Lessons of a story no one would now dare write

We in the media tell our audiences about the times we live in. That is our job. But it is difficult to understand the story of our own times if we know little about other ones.

So when off duty, I tend to read about the past. This is sometimes better done through fiction than history. Even the most visionary writer lives in what WH Auden called “the prison of his days” . His work expresses his era, whether he likes it or not. But sometimes lesser writers, being less sensitive to posterity, speak more directly in the voice of their times.

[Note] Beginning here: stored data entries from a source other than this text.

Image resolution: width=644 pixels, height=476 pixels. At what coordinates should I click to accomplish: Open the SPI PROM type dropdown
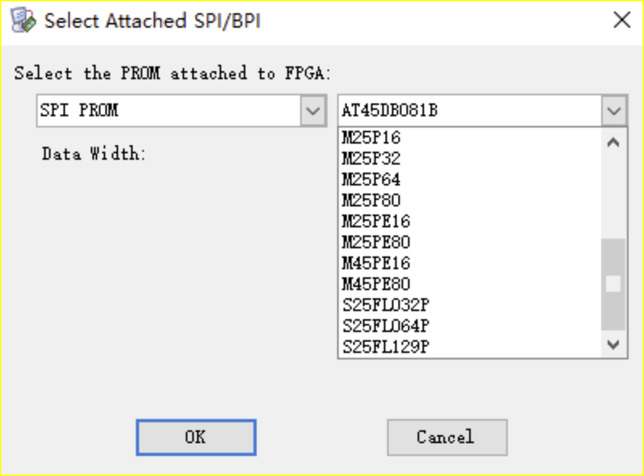click(x=312, y=111)
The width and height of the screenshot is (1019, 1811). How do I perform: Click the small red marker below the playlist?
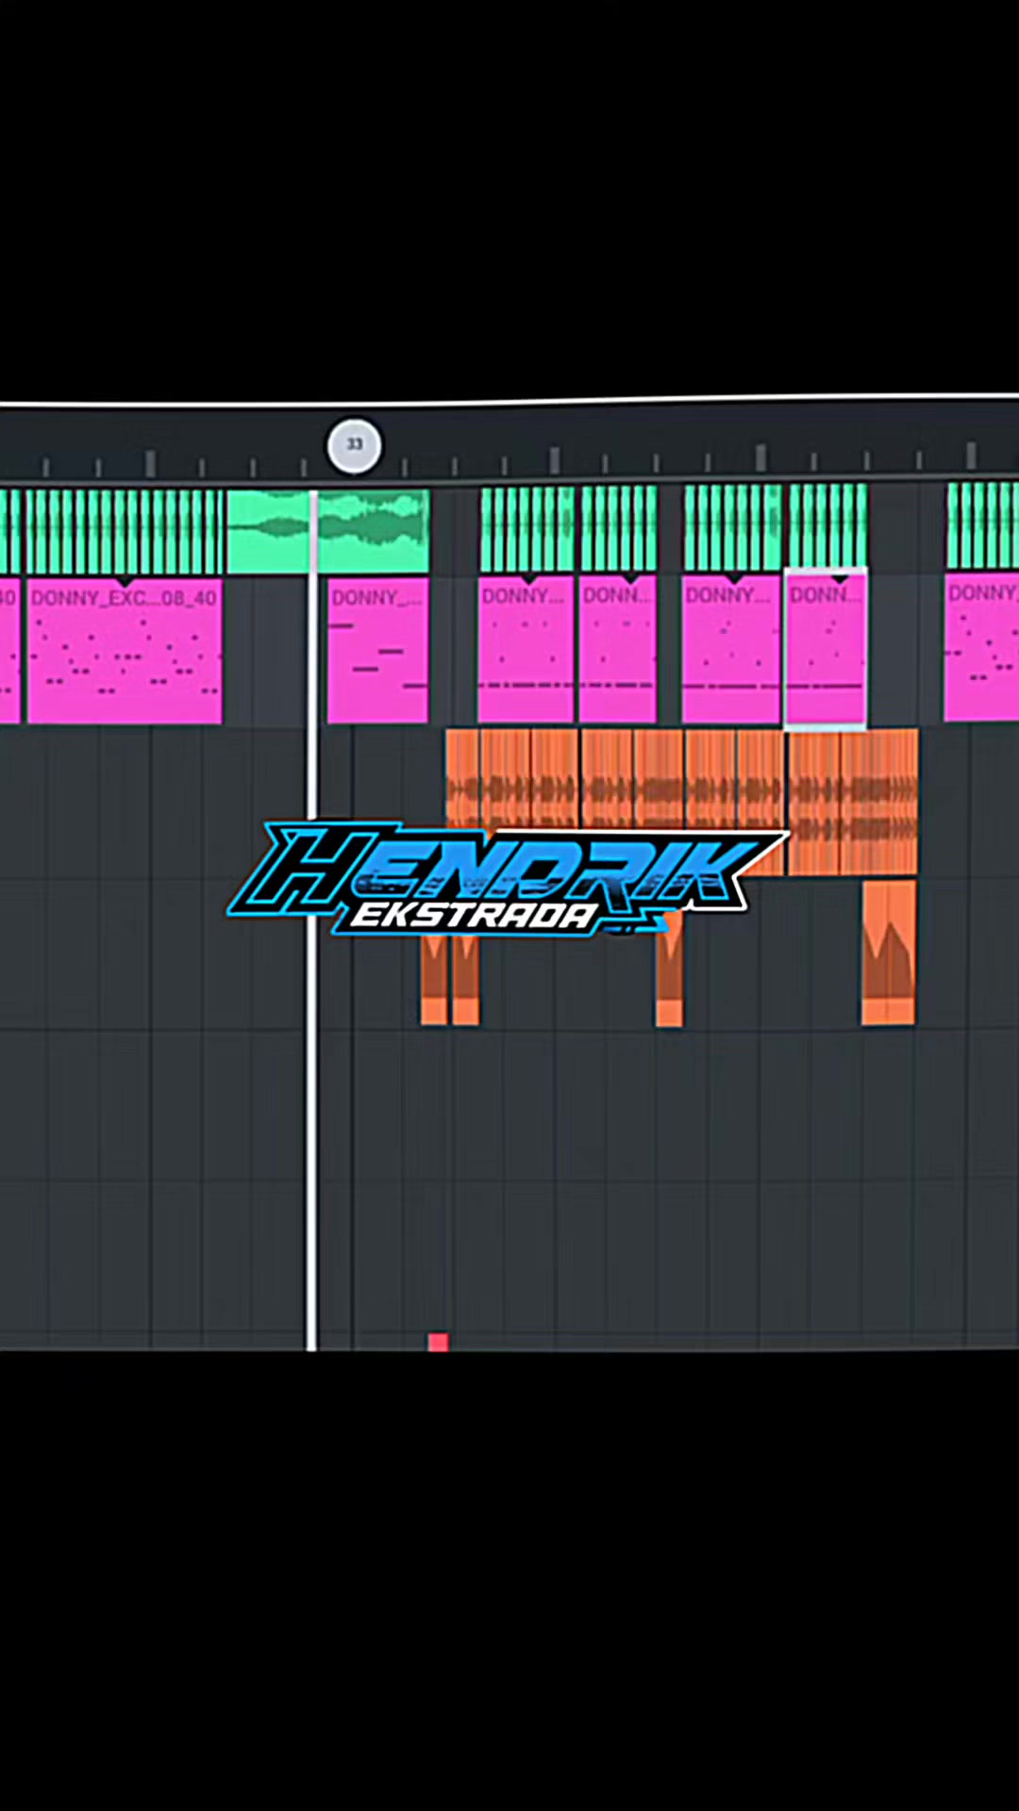pos(438,1341)
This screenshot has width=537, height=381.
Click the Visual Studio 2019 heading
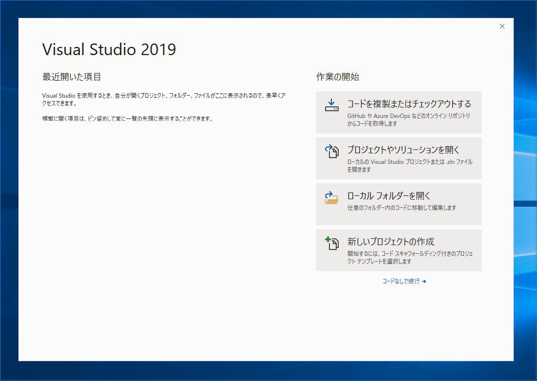tap(109, 49)
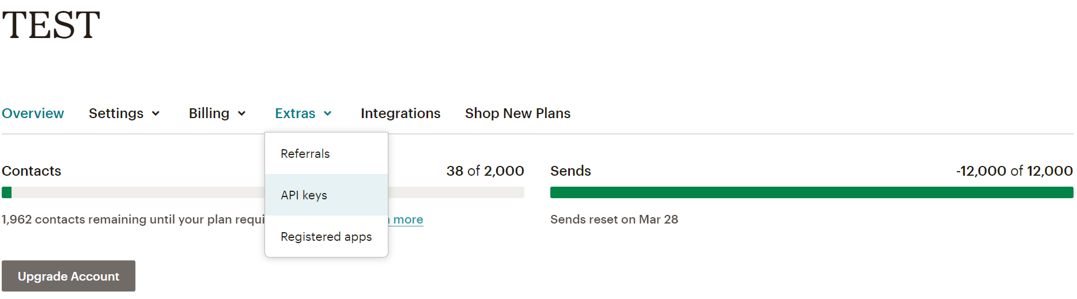Click the chevron arrow next to Billing
The height and width of the screenshot is (299, 1077).
(x=242, y=114)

This Christmas, I have finished Masterman Ready, by the 19th-century novelist always styled Captain Marryat. If he is remembered at all today, it is for his The Children of the New Forest, but he was a real-life sea captain roughly 200 years ago.

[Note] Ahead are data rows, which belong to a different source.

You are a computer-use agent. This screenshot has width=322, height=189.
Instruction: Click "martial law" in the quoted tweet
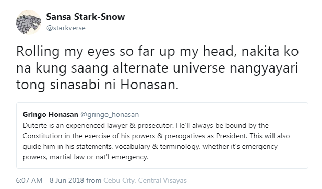point(67,157)
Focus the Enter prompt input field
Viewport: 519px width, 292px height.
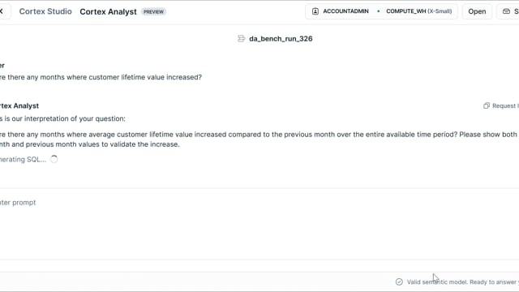tap(260, 203)
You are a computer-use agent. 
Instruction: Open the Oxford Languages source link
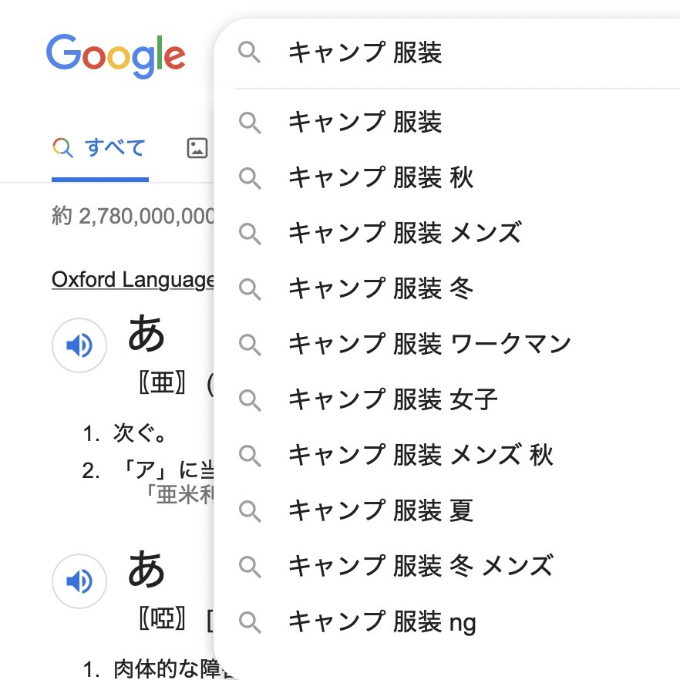coord(133,279)
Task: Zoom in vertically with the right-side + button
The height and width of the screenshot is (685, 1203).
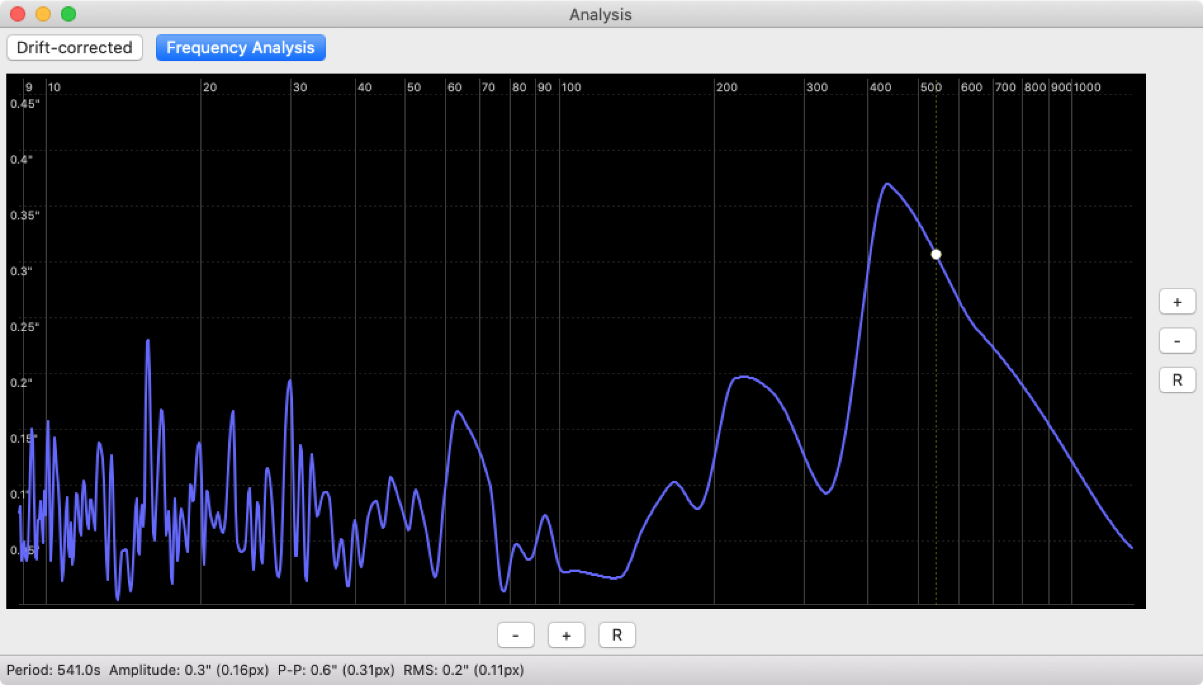Action: coord(1177,302)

From the very first sentence of Masterman Ready, the action is on board “a large ship … running before a heavy gale of wind”. The ship is called the Pacific, but the storm which hits it is in the Atlantic, south of the Cape of Good Hope. It is carrying “a valuable cargo of English hardware, cutlery and other manufactures” to New South Wales.

Also on board is a 12-year-old boy, William Seagrave, and a “weather-beaten old seaman”, whose “grisly locks” stream in the wind. This is Masterman Ready, 50 years at sea.

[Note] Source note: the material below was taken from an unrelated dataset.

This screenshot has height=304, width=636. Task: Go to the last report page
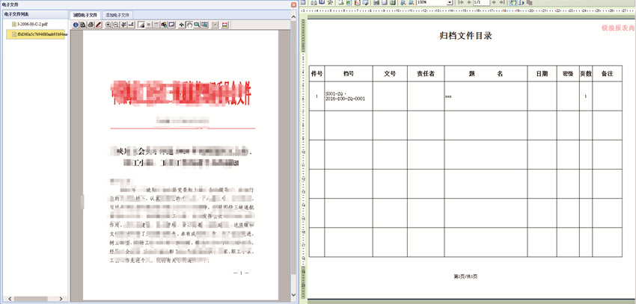[x=502, y=3]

The captain is knocked out in the storm. Believing that the Atlantic will smash the Pacific, the first mate and the crew take to their best boat, with their insensible captain, and abandon William, his parents, his infant brothers and sister, and the family’s black servant, Juno.

Of the crew, only Ready refuses to go. He stays with the Seagraves. Thanks to his skill, the battered ship is steered to a desert island, and there she rests, “firmly fixed, fore and aft, upon a bed of coral rocks”.

Almost the whole ensuing story is set on the island. Under Ready’s expert guidance, the Seagraves recover whatever they can from the wreck, build a house and storeroom, and start to cultivate the land. Later, they save two tattooed Indian women who arrive in a leaky canoe from another island and treat them kindly.

The women escape at night, however. Fearing they will return with their kin to attack the little English party, Ready insists on building a stockade. Eventually, hundreds of “savages” do appear, wearing war-paint and brandishing spears. They attack the stockade, and are twice beaten off by the well-prepared muskets. Then there is a third attack. The consequence, which I shall not fully reveal, is a combination of triumph and tragedy.

The book’s utter plainness is fascinating. Although Marryat’s descriptions are vivid, they are unadorned. Indeed, part of the novel’s intention is practical. It is meant, I think, for boys like William in their early teens. It tells them, via Ready, how to blaze a path through a wood, plant guavas, erect a stockade etc – almost foreshadowing the Scout Movement.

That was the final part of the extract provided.